C. On January 9, 2009, the Defendant paid the Plaintiff the full amount of the deposit for lease under the instant lease agreement, and received the instant house, and thereafter, paid the rent of KRW 593,000 every month.
D. (1) Meanwhile, around 2009, the Defendant brought an action against the Plaintiff to refund the difference between the conversion deposit and the standard rental deposit, since the instant lease agreement concluded between the Plaintiff and the Defendant was concluded on the basis of the conversion deposit without the Defendant’s consent, the agreement on the rental deposit exceeding the standard rental deposit under the said lease agreement is null and void.
The Sungwon District Court rendered a judgment to the Defendant to return KRW 111,036,335, the difference between the initial rental deposit and the standard rental deposit, upon receiving the Defendant’s claim on December 2, 2009 (Dawon District Court 2009Gahap5663, Suwon District Court 2009).
(2) The Plaintiff appealed against the above judgment. The Plaintiff asserted that, during the course of the appellate trial proceedings, if the initial rental deposit of the instant lease agreement is lower than the standard rental deposit, the rent should be higher according to the conversion rate. On the other hand, the Plaintiff offsets the Defendant’s claim for return of unjust enrichment with the claim equivalent to the difference of the rent accrued until the closing date of the appellate proceedings. On the other hand, the Plaintiff filed a preliminary counterclaim seeking payment equivalent to the difference between the standard rent and the initial rent from the date of delivery of the instant apartment after the closing date of the appellate proceedings (Seoul High Court Decision 2010Na14461, October 4, 2010 (Counterclaim), 2010Na60525 (Counterclaim), 2010Na12109 (Intervention)).
On December 23, 2011, the appellate court accepted the Plaintiff’s conjunctive counterclaim, and rendered a judgment that “The instant lease agreement is legally effective in accordance with the legal doctrine of partial invalidation, only the portion of the standard security deposit and standard rent from the beginning. Therefore, the Defendant is obligated to pay to the Plaintiff monthly the difference of KRW 316,00,00, the difference between the standard rent of KRW 909,000 and the initial rent of KRW 593,000 as determined at the time of conclusion of the instant lease agreement, and the Defendant shall pay to the Plaintiff the amount calculated at the rate of KRW 316,00,000 from December 25, 2010 to the date of delivery of the instant apartment from the date following the closing of argument in the appellate court (hereinafter “instant appellate court”).

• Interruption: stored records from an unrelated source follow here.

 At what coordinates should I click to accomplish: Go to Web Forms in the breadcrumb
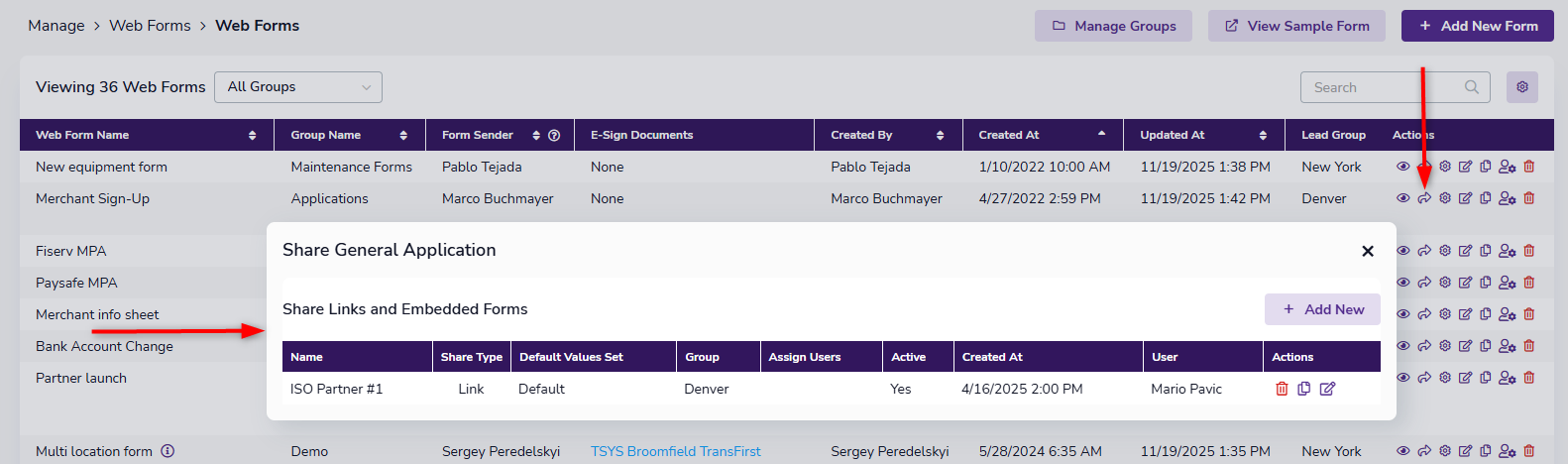click(150, 26)
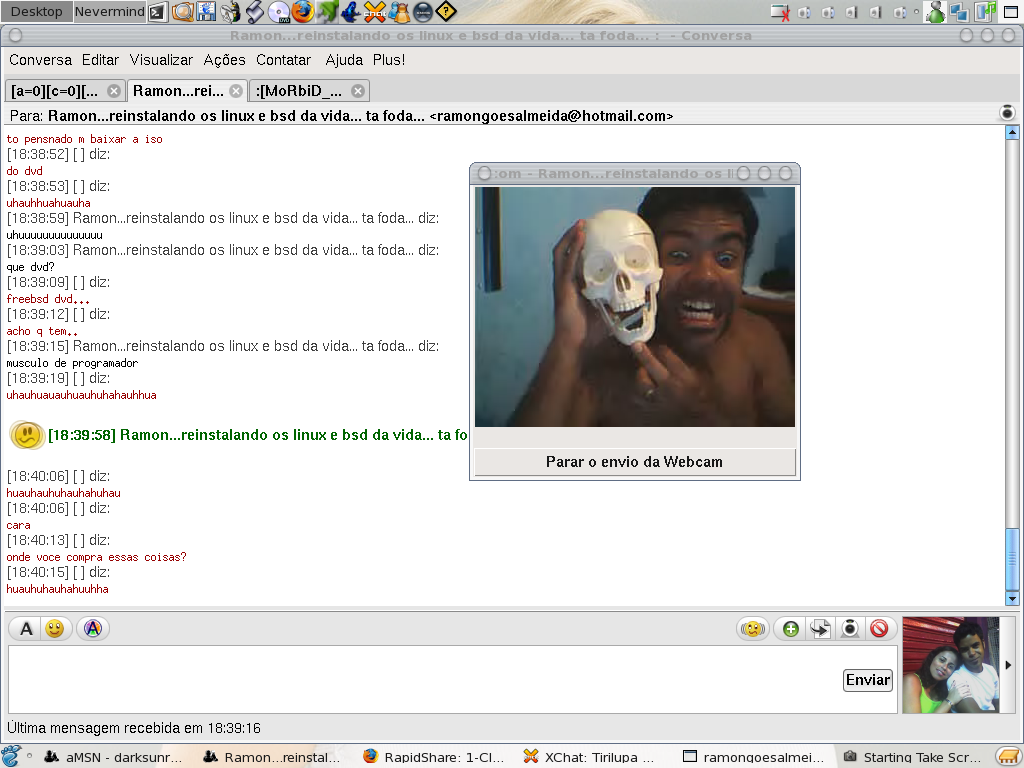Open the font style 'A' button
The width and height of the screenshot is (1024, 768).
coord(26,629)
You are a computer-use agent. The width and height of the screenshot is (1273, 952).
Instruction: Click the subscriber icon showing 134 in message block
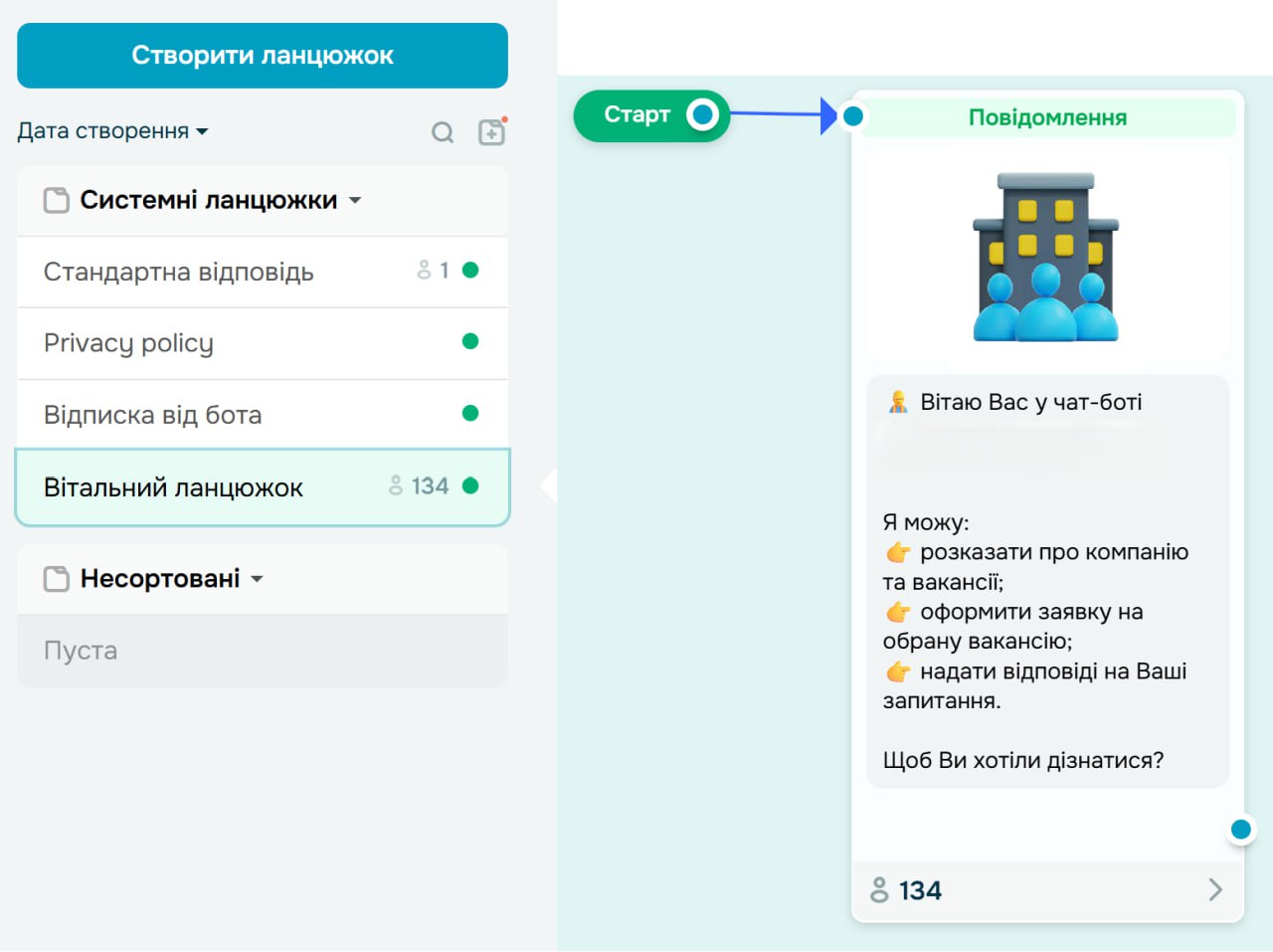pyautogui.click(x=879, y=890)
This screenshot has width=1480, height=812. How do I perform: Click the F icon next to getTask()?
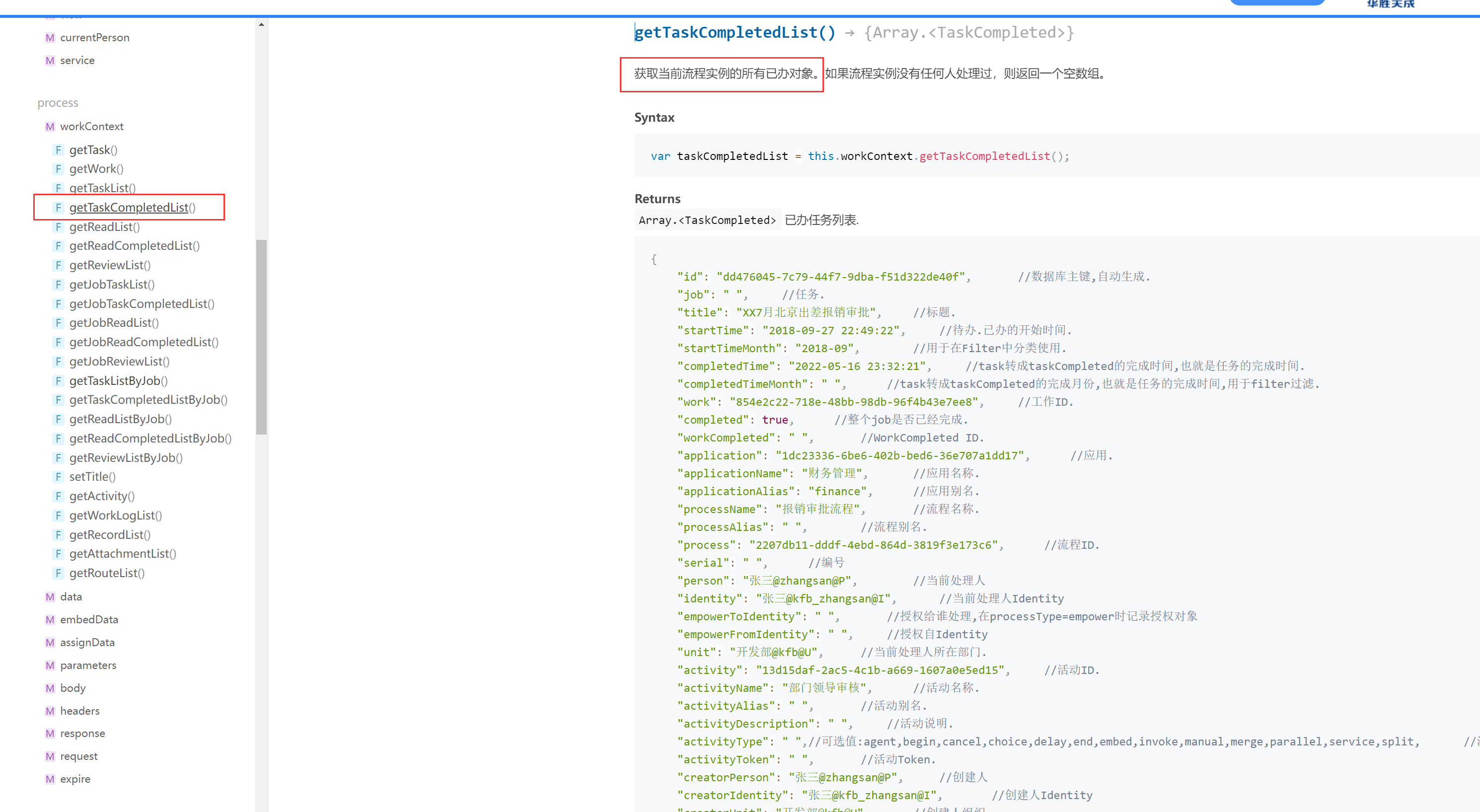click(x=58, y=150)
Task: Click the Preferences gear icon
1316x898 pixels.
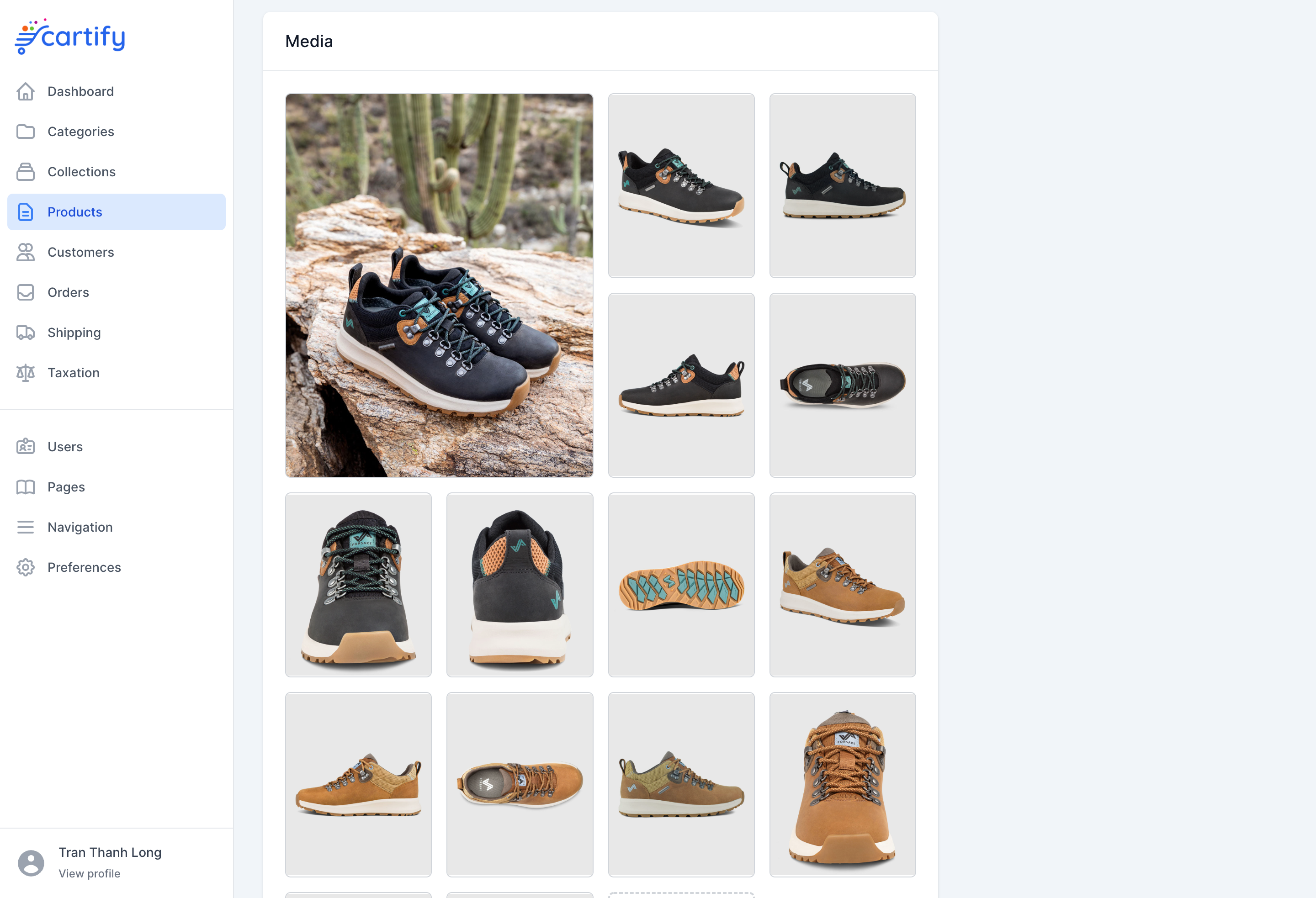Action: [26, 567]
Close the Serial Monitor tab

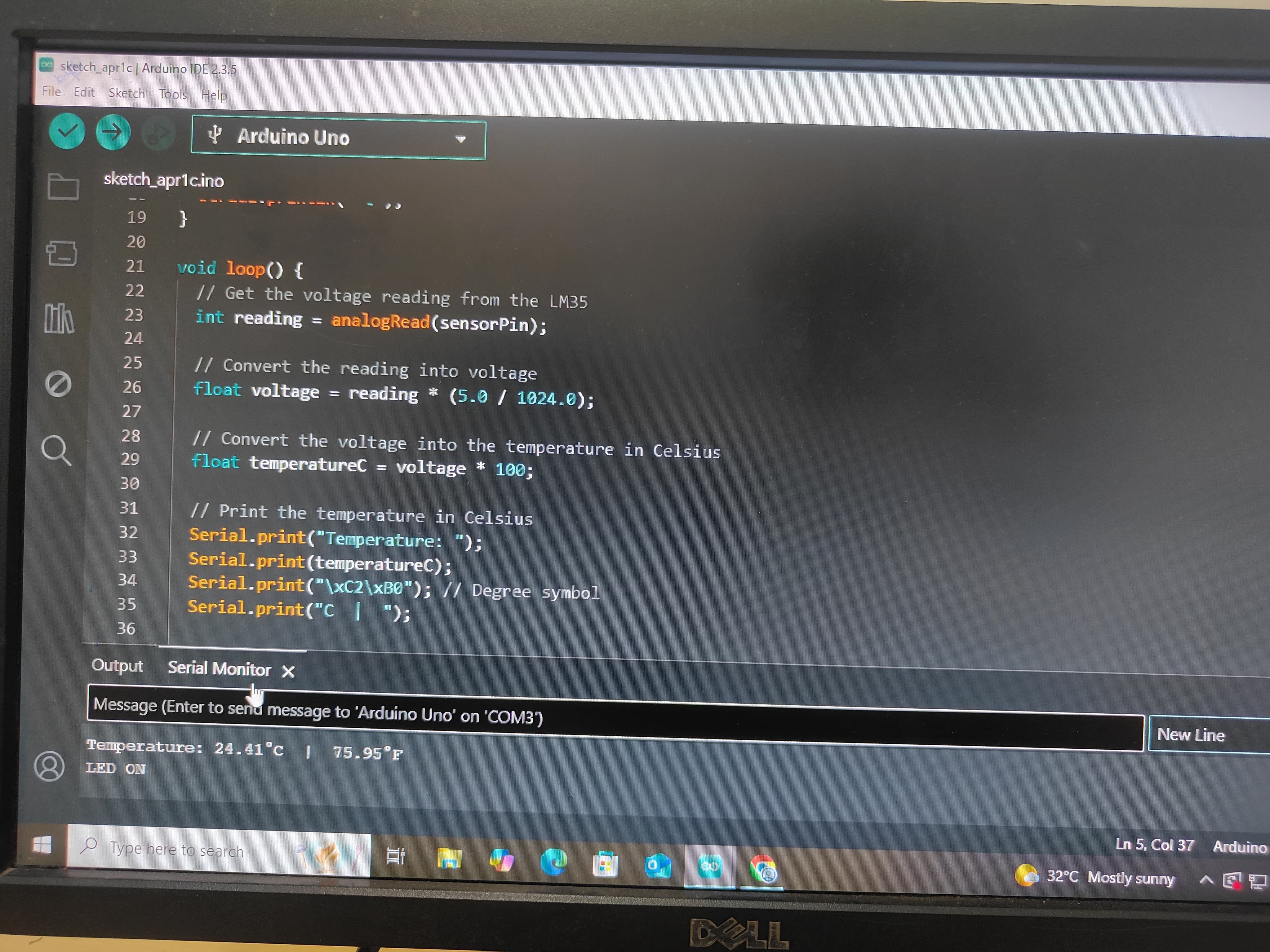tap(288, 671)
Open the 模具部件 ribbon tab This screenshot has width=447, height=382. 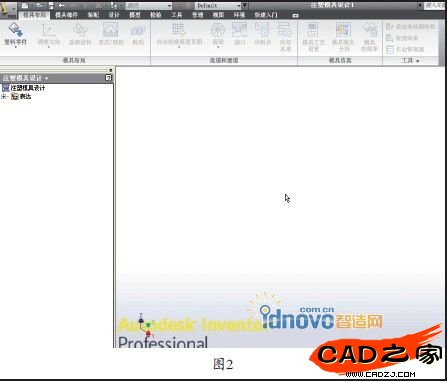tap(66, 15)
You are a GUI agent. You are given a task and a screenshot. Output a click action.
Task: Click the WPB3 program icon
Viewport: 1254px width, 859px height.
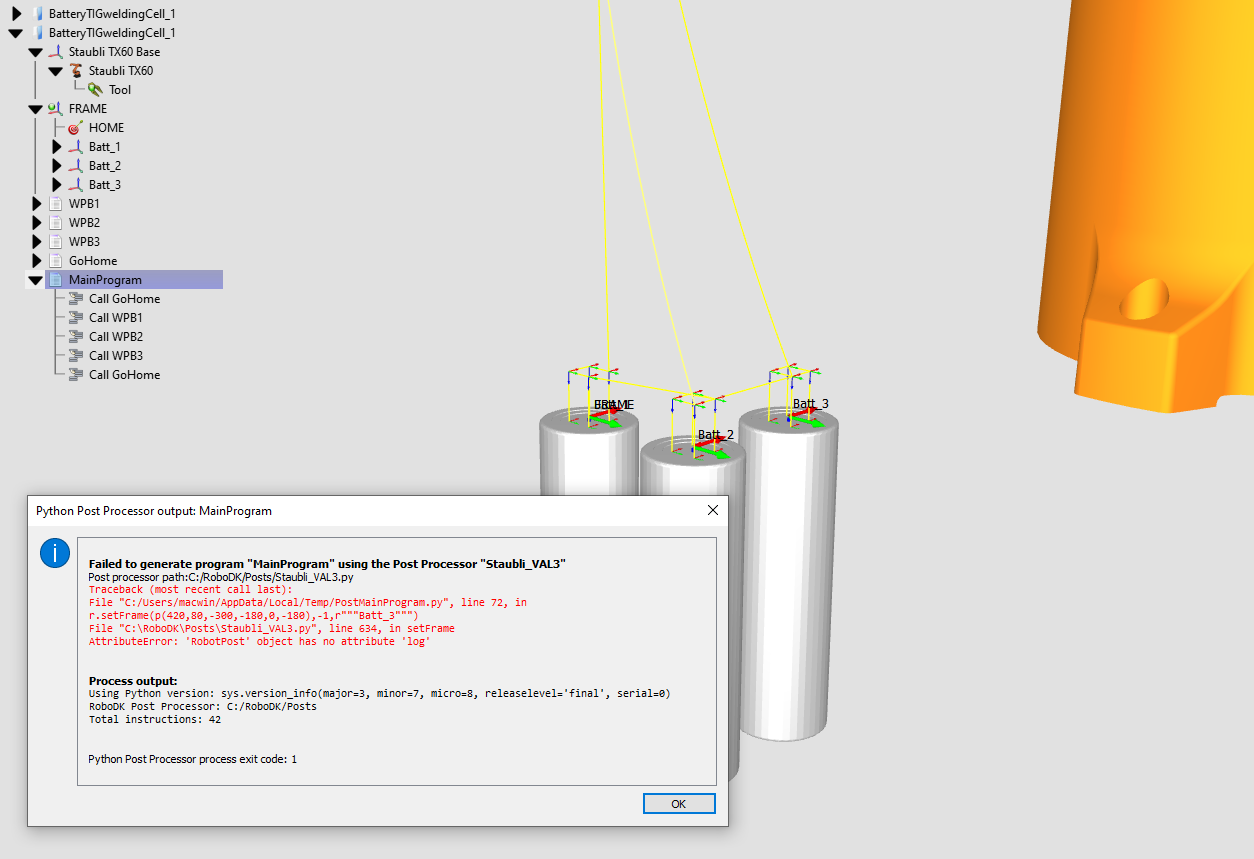[x=55, y=242]
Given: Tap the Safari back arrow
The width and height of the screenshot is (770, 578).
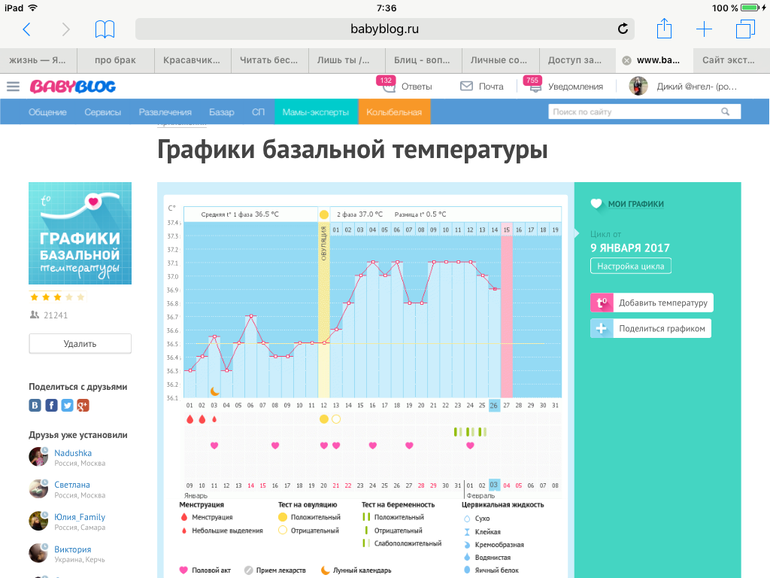Looking at the screenshot, I should [26, 29].
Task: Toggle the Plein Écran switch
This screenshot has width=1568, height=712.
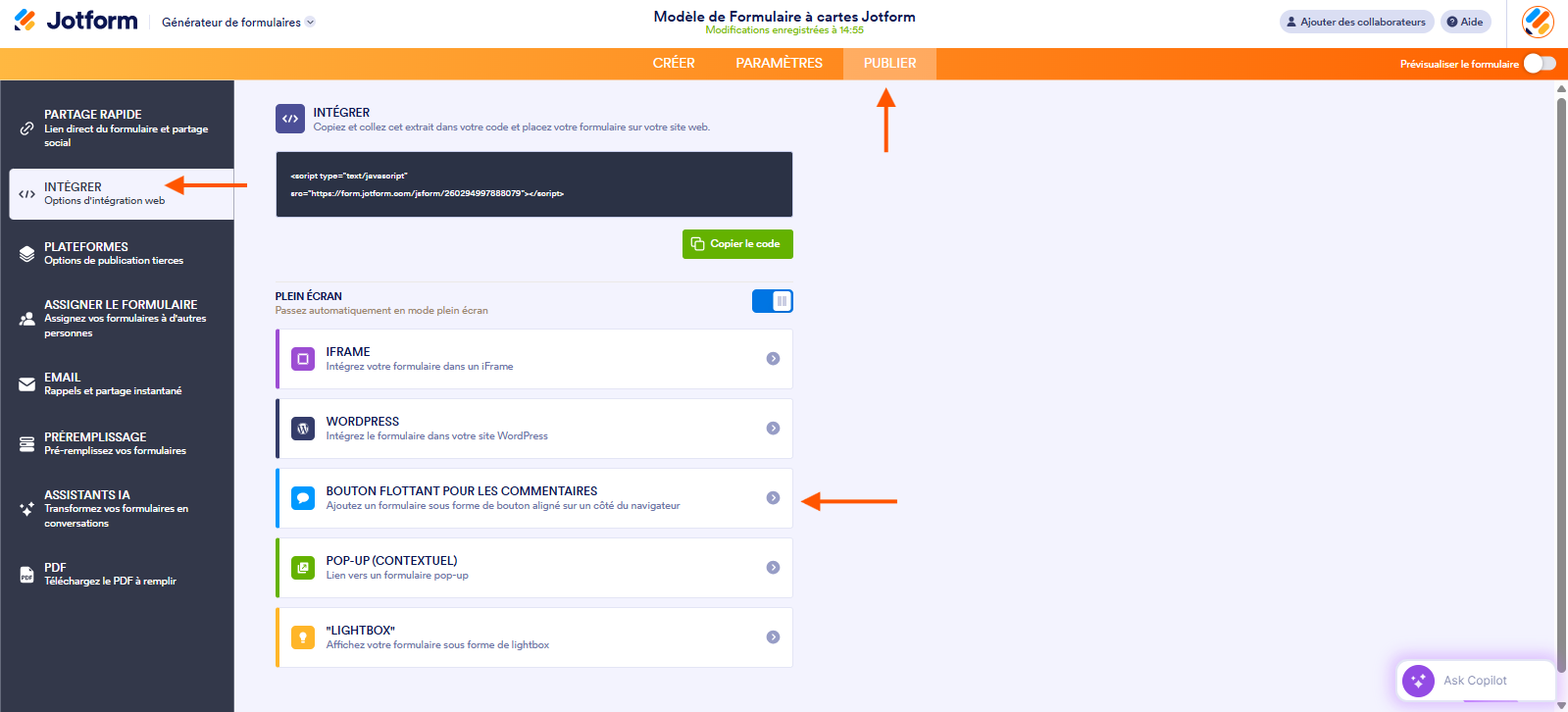Action: (772, 301)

(3) The Defendant appealed against the instant appellate judgment, but the Supreme Court dismissed the Defendant’s appeal on June 24, 201, and the instant appellate judgment became final and conclusive.
E. (1) On February 25, 201, the Plaintiff deposited KRW 109,749,000, the difference between the converted deposit and the standard deposit deposit amount, and KRW 6,702,958, to the Defendant in Suwon District Court for repayment, in accordance with the instant appellate judgment.
(2) After the decision of the above Supreme Court was rendered, the Defendant requested a review on the above appellate court judgment, and even after the decision of the above appellate court became final, only KRW 593,00,000, which is the initial rent of the instant lease contract, was paid, and the amount of KRW 316,00,000, which
F. (1) Article 9(1)5 of the instant lease agreement provides that a lessor may terminate the instant lease agreement in cases where a lessee fails to pay rent or management fee for at least three months.
(2) On December 22, 2011, the Plaintiff notified the Defendant that the instant lease contract was terminated on the ground that the Defendant did not pay monthly rent for at least three months, based on the foregoing provision.
G. After that, on March 28, 2012, the Defendant calculated the amount ordered to pay in the instant appellate judgment and remitted it to the Plaintiff’s account by calculating the amount ordered to pay in the instant appellate judgment, and thereafter, remitted the amount of KRW 909,000 (= KRW 593,000 + KRW 316,000) each month.
[Ground of recognition] Facts without dispute, Gap evidence 1 through 6, Gap evidence 7 and 8-1, 2, Gap evidence 9, Eul evidence 1 and 3, and the purport of the whole pleadings
2. Determination as to the cause of action
A. The plaintiff's assertion
The Defendant, a lessee, pays only KRW 593,00 per month, which is a rent calculated on the basis of the monthly rent under the instant lease agreement, i.e., conversion rent, to the Plaintiff, a lessor. As the validity of the instant judgment on the instant lease agreement, the agreement on the conversion of rental deposit exceeding the standard rental deposit under the instant lease agreement was null and void. Accordingly, the monthly rent to be paid by the Defendant is KRW 909,000 based on the standard rent. Since the Defendant did not pay the rent equivalent to the difference between the standard rent (9,000) and the converted rent (593,000 won) even after the said judgment on the appellate court was rendered, the lease agreement with the Defendant is terminated by the notification on the termination of December 22, 2011.
B. Determination
(1) The judgment of the appellate court of this case held that “The lease contract of this case is legally effective and effective from the beginning in accordance with the legal principles of partial invalidation, only the part of the standard rental deposit and standard rent shall be deemed legally effective, and the defendant is obligated to pay the difference of rent to the plaintiff (Evidence A No. 4).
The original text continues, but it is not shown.